A Canadian-American cosmologist and two Swiss scientists yesterday won this year’s Nobel Prize in Physics for their work in understanding how the universe has evolved from the Big Bang and the blockbuster discovery of the first known planet outside our solar system.
Canadian-born James Peebles, 84, of Princeton University, was credited for “theoretical discoveries in physical cosmology” and Switzerland’s Michel Mayor, 77, and Didier Queloz, 53, both from the University of Geneva, were honored for discovering “an exoplanet orbiting a solar-type star,” said professor Goran Hansson, secretary-general of the Royal Swedish Academy of Sciences.

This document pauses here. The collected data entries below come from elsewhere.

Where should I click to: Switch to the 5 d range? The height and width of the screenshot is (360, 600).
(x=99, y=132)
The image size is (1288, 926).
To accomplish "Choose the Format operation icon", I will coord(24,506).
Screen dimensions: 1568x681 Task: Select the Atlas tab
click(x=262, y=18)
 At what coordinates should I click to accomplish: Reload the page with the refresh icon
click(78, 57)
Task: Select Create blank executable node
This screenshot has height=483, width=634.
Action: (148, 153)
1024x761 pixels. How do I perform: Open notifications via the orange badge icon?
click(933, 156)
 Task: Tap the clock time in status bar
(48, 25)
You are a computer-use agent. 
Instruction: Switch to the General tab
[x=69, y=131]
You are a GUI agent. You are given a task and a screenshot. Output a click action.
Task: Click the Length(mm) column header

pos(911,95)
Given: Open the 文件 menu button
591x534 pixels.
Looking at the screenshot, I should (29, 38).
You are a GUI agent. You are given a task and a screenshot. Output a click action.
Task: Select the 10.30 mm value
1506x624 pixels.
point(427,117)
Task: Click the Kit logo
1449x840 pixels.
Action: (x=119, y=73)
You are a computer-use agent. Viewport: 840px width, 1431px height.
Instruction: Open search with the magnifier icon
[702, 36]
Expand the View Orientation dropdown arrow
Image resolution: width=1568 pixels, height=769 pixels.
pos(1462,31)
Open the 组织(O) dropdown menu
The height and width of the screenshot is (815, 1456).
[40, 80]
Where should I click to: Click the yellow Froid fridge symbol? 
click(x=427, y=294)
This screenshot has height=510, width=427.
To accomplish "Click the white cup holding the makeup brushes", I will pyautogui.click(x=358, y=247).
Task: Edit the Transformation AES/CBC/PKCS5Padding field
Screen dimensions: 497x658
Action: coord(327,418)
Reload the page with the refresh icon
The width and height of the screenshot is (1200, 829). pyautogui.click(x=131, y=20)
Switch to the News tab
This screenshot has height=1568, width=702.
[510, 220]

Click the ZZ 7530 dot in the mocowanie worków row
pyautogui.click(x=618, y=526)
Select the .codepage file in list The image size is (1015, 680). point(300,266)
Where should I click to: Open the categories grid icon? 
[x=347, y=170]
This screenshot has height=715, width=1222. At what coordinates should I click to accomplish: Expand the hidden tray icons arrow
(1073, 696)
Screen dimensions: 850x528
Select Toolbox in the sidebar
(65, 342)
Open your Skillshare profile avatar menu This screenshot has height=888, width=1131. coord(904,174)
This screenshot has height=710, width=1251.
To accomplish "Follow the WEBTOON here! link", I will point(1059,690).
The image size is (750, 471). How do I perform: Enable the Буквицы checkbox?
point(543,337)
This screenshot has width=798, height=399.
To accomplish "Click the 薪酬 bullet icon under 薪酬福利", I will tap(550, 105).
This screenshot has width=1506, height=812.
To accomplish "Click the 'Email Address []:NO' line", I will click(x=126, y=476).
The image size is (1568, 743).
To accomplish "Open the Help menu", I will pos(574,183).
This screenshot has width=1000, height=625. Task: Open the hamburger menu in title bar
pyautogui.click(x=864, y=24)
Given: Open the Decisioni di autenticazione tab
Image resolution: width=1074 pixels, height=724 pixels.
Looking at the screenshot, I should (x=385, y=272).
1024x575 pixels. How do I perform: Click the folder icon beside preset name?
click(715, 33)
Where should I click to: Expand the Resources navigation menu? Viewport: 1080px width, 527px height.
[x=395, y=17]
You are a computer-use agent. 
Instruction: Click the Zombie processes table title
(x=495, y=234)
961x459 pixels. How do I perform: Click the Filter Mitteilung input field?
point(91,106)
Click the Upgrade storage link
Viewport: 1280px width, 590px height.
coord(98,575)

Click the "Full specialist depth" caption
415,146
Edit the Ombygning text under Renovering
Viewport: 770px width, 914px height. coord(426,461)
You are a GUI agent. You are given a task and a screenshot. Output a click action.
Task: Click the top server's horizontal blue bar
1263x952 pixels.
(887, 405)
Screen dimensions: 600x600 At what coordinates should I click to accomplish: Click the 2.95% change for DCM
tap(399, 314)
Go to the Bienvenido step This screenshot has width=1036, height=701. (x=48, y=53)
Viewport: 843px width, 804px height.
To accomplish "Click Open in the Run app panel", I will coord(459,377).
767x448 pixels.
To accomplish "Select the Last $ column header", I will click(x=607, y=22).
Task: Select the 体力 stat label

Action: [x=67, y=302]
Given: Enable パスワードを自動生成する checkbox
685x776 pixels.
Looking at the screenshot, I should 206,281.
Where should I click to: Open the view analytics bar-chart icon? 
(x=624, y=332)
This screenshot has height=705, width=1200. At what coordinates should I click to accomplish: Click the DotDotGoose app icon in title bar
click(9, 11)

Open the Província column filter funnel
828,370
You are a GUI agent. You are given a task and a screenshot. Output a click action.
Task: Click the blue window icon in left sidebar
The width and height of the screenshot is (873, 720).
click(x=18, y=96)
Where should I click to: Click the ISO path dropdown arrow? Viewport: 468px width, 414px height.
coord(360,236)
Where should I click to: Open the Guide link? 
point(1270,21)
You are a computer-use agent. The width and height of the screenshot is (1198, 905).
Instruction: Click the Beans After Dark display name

Peebles, hailed as one of the most influential cosmologists of his time, would collect half of the 9 million kronor (US$909,553) cash award, and the Swiss men would share the other half.
Photo: AP
The Nobel committee said that Peebles’ theoretical framework about the cosmos — and its billions of galaxies and galaxy clusters — amounted to “the foundation of our modern understanding of the universe’s history, from the Big Bang to the present day.”
His work set the stage for a “transformation” of cosmology over the past half-century, using theoretical tools and calculations that helped interpret traces from the infancy of the universe, the committee said.
Peebles is the Albert Einstein Professor of Science at Princeton.
Photo: AFP
Mayor and Queloz were credited as having “started a revolution in astronomy” notably with the discovery of exoplanet 51 Pegasi B, a gaseous ball comparable with Jupiter, in 1995 — a time when, as Mayor recalled — “no one knew whether exoplanets existed or not.”
An exoplanet is a planet outside the solar system.
“Prestigious astronomers had been searching for them for years, in vain,” Mayor said.
More than 4,000 exoplanets have since been found in the Milky Way, and “strange new worlds are still being discovered, with an incredible wealth of sizes, forms and orbits,” the committee said.
The University of Geneva quoted Mayor and Queloz as saying it was “simply extraordinary” that they won the prize for “the most exciting” discovery of their careers.
The cash prize comes with a gold medal and a diploma that are to be received at an elegant ceremony in Stockholm on Dec. 10, the anniversary of the death of prize founder Alfred Nobel in 1896, together with five other Nobel winners.
The sixth one, the peace prize, is handed out in Oslo, Norway, on the same day.